▶ Available data:
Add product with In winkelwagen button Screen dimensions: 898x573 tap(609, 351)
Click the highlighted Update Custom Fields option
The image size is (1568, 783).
---
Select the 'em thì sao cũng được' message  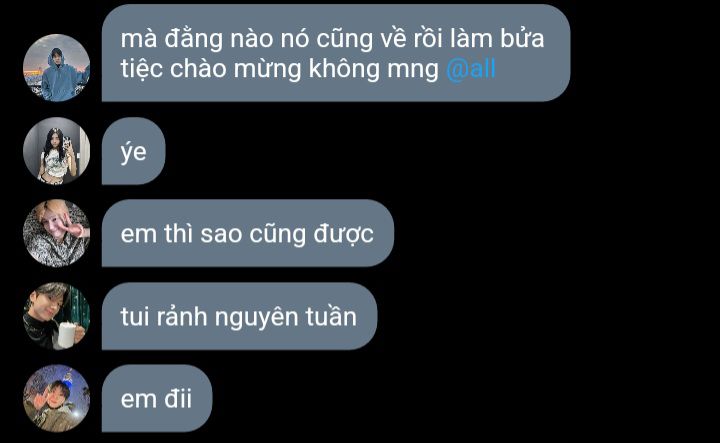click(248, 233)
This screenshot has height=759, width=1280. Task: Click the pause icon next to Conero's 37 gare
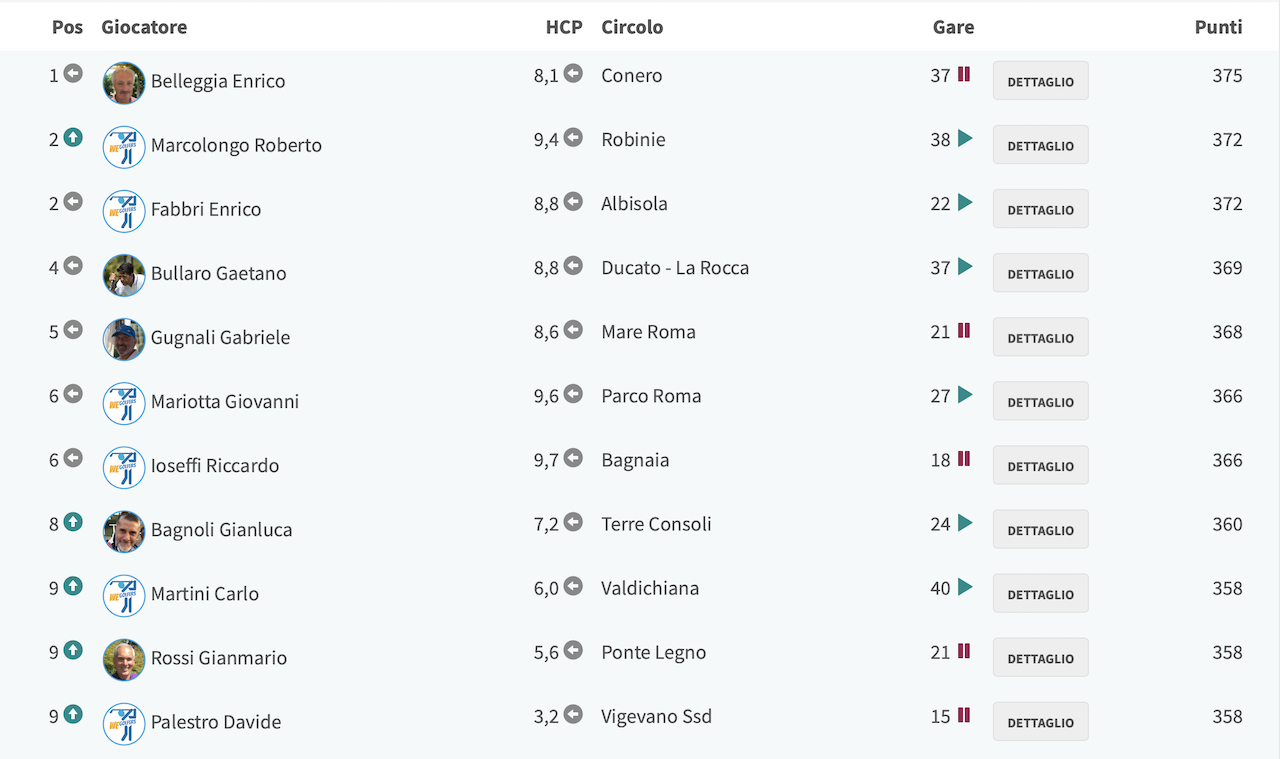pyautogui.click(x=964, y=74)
---
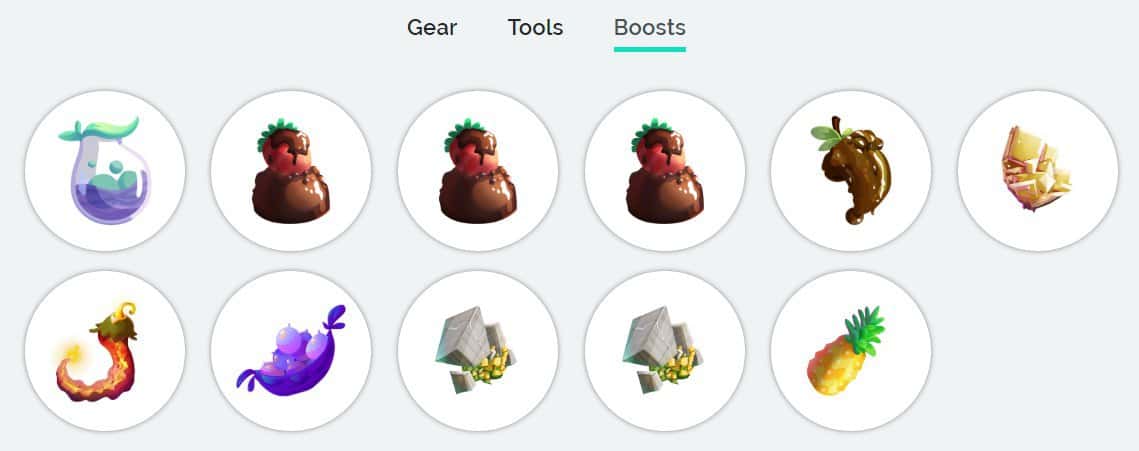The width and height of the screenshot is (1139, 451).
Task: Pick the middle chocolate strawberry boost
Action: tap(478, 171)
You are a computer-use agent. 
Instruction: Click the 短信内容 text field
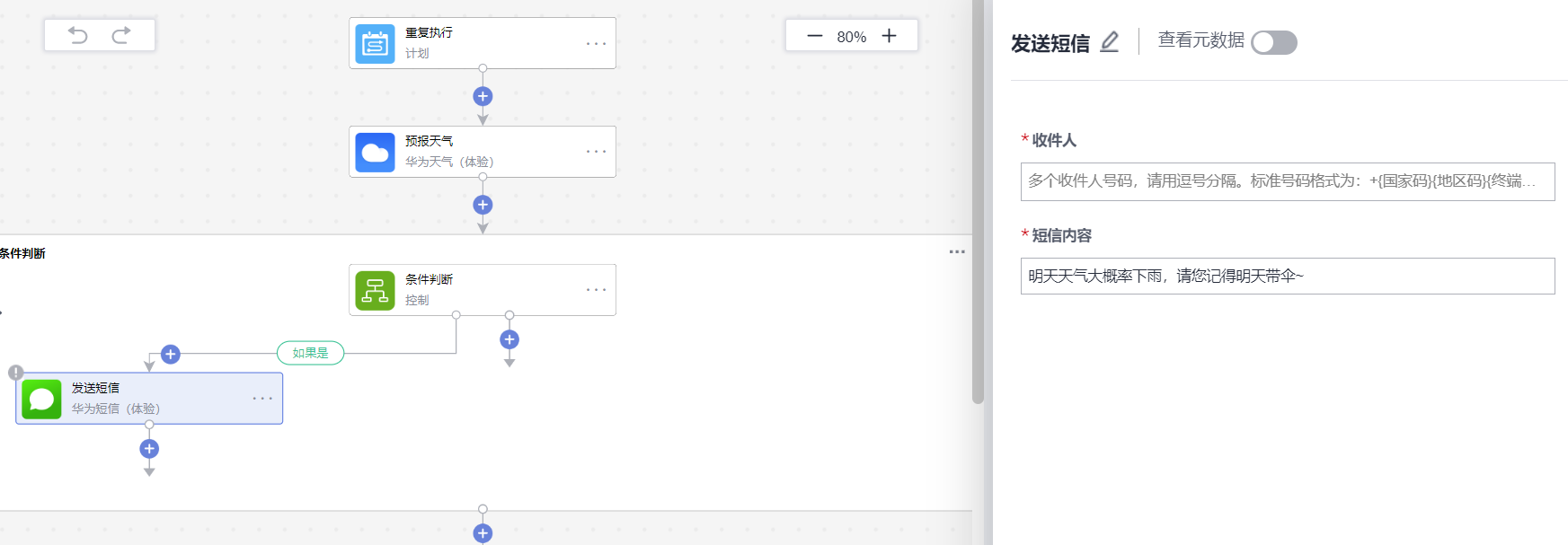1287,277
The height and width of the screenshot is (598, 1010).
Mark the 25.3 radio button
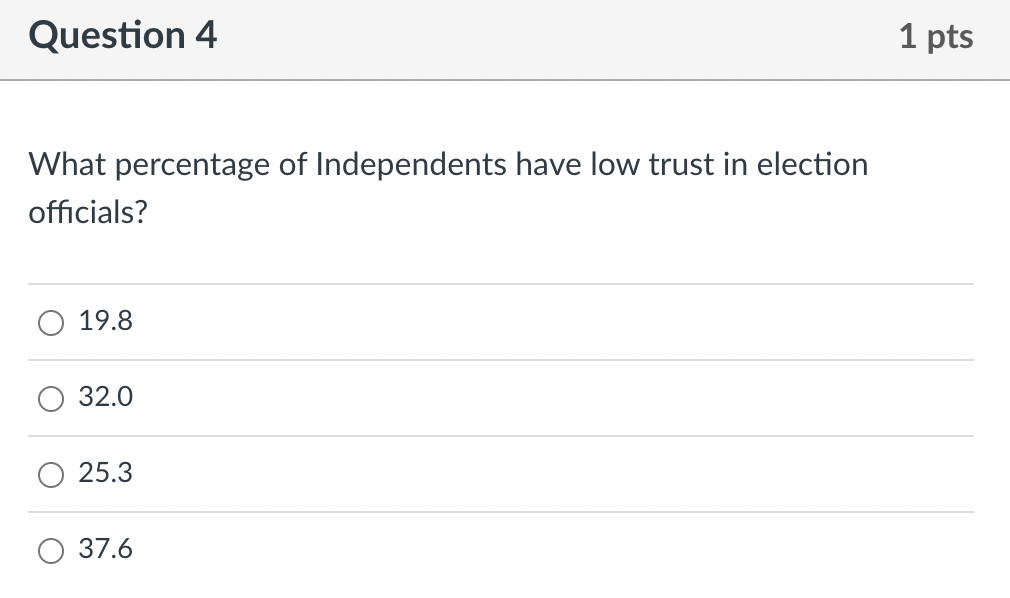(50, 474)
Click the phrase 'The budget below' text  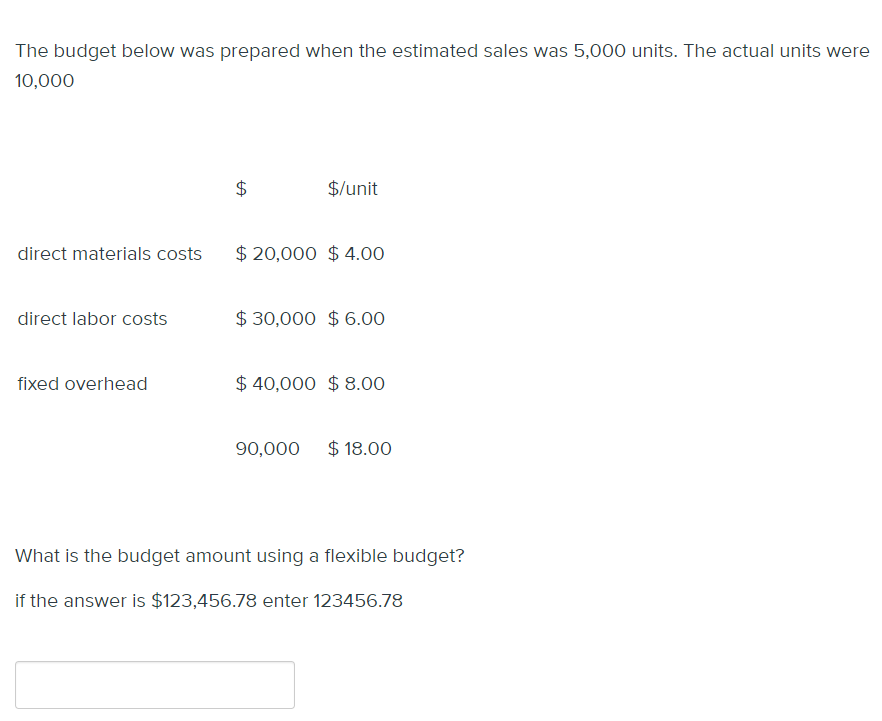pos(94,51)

▶ Task to complete: Look in the material above for the line with "Add product with" and the line with "The image size is (1568, 783).", and transcribe exactly those lines and all lines between them, nothing more.

▶ Solution to the problem:
Add product with In winkelwagen button Screen dimensions: 898x573 tap(609, 351)
Click the highlighted Update Custom Fields option
The image size is (1568, 783).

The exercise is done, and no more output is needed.